=== Section Start ===

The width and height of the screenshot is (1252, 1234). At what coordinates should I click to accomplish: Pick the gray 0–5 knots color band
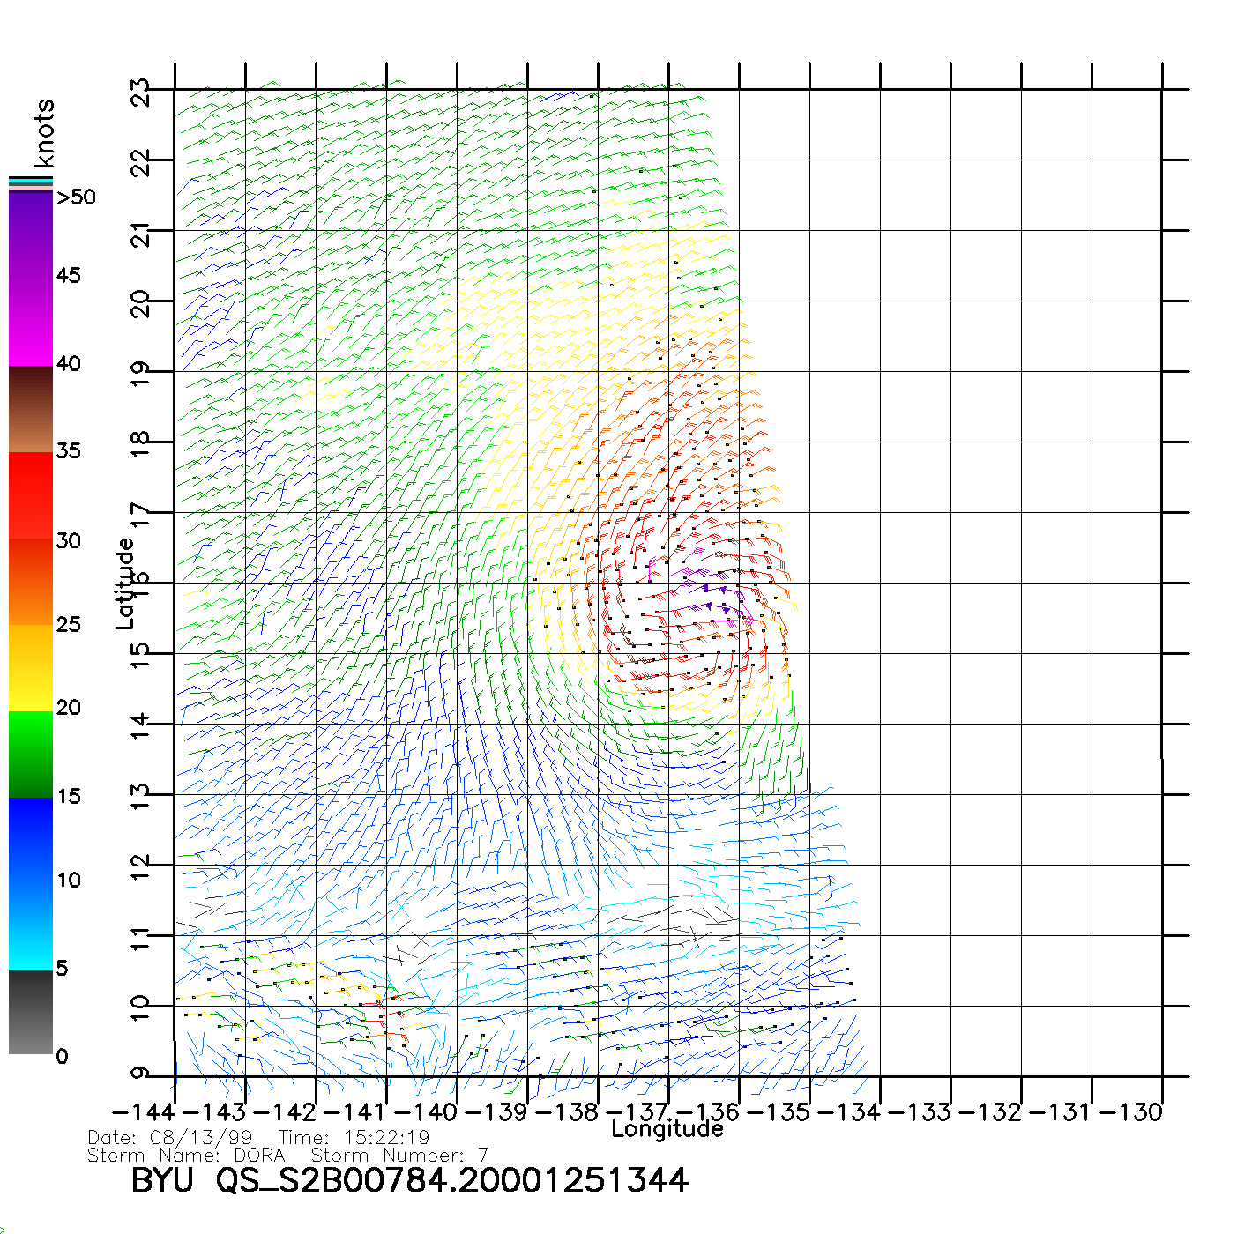31,1012

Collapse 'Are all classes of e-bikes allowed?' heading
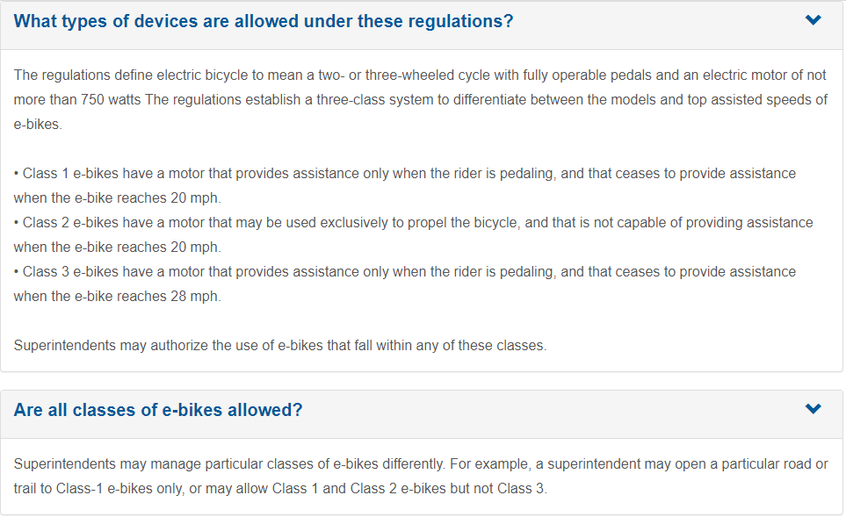click(158, 410)
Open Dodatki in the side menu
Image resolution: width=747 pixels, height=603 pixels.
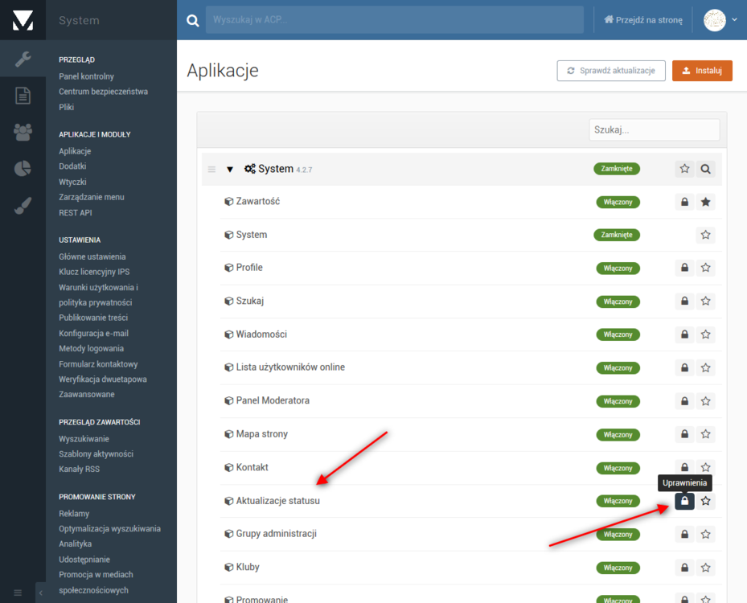[72, 166]
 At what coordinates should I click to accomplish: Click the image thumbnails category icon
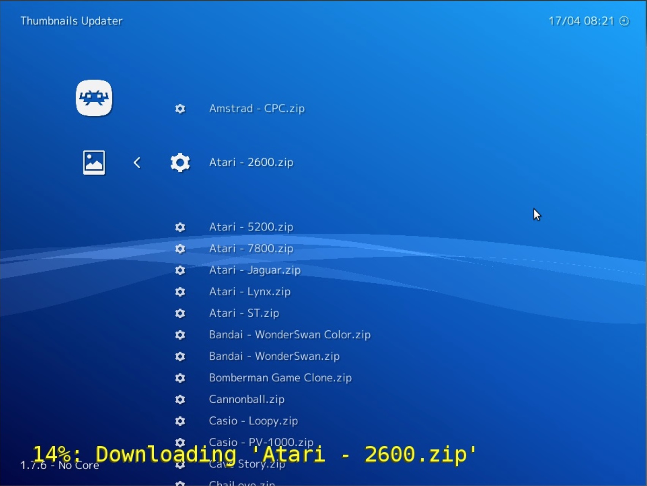pos(94,163)
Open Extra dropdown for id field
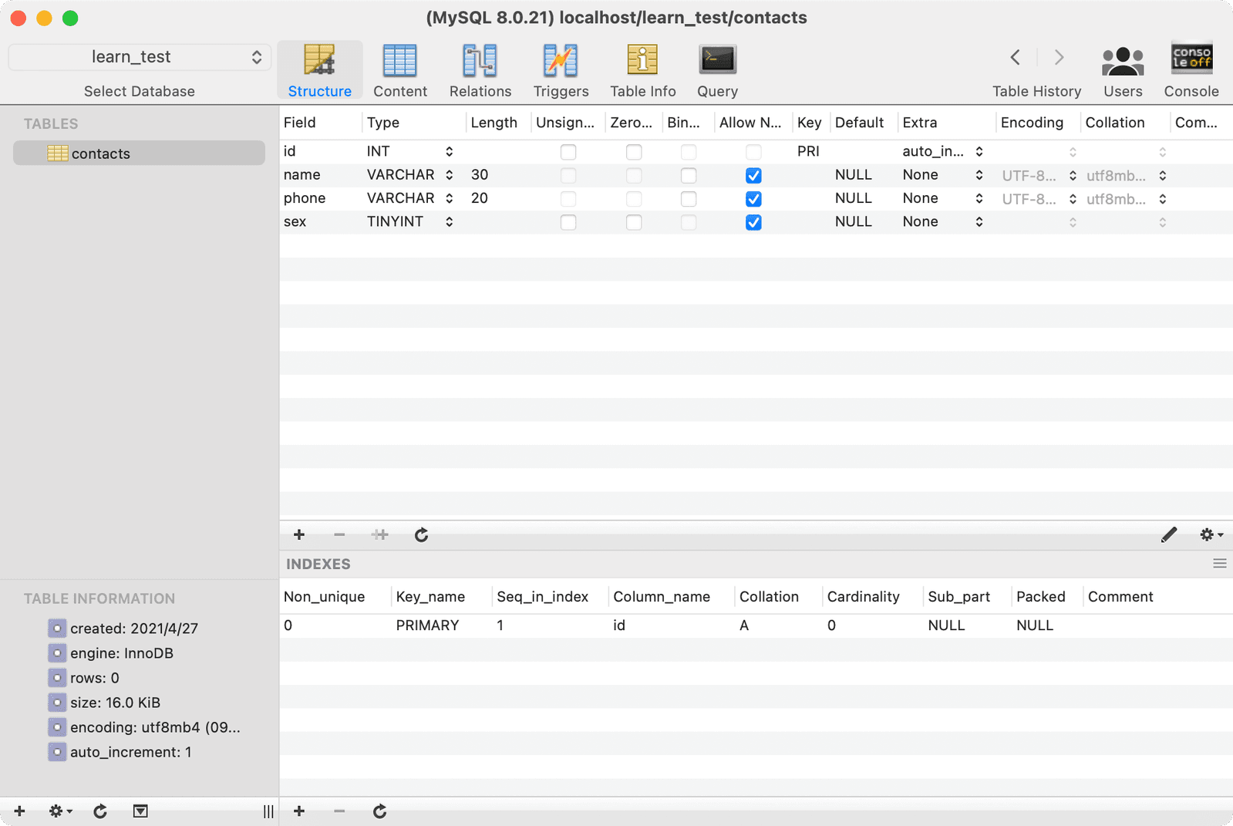The image size is (1233, 826). 979,152
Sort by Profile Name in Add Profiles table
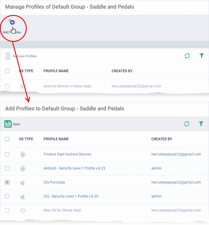The image size is (209, 225). pos(56,139)
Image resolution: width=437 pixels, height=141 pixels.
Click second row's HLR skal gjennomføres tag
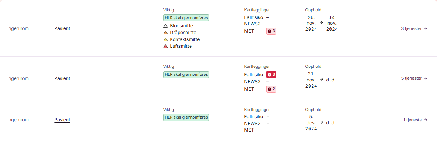[186, 74]
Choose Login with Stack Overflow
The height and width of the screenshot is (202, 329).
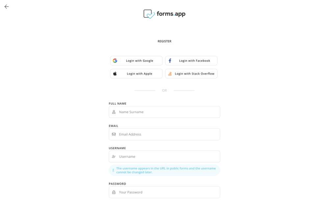pyautogui.click(x=191, y=73)
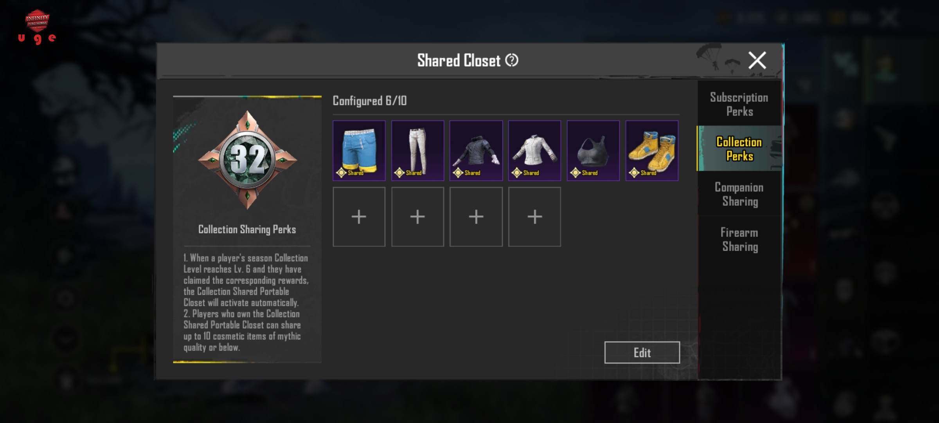
Task: Select the shared white jacket item
Action: 534,151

=== Section End ===

= Your assignment =
Could the data above be copied out exactly, with no pictures kept?

= Solution to this task =
The width and height of the screenshot is (1252, 1234). At what coordinates should I click to accomplish: Pick the gray 0–5 knots color band
31,1012

Collapse 'Are all classes of e-bikes allowed?' heading
click(158, 410)
Open Dodatki in the side menu
Image resolution: width=747 pixels, height=603 pixels.
[72, 166]
 At what coordinates should I click to accomplish: Click the image thumbnails category icon
pos(94,163)
Open Extra dropdown for id field
The image size is (1233, 826). 979,152
Sort by Profile Name in Add Profiles table
The image size is (209, 225). pos(56,139)
Image resolution: width=437 pixels, height=141 pixels.
Click second row's HLR skal gjennomføres tag
[186, 74]
Choose Login with Stack Overflow
The height and width of the screenshot is (202, 329).
pyautogui.click(x=191, y=73)
Task: Select the shared white jacket item
Action: 534,151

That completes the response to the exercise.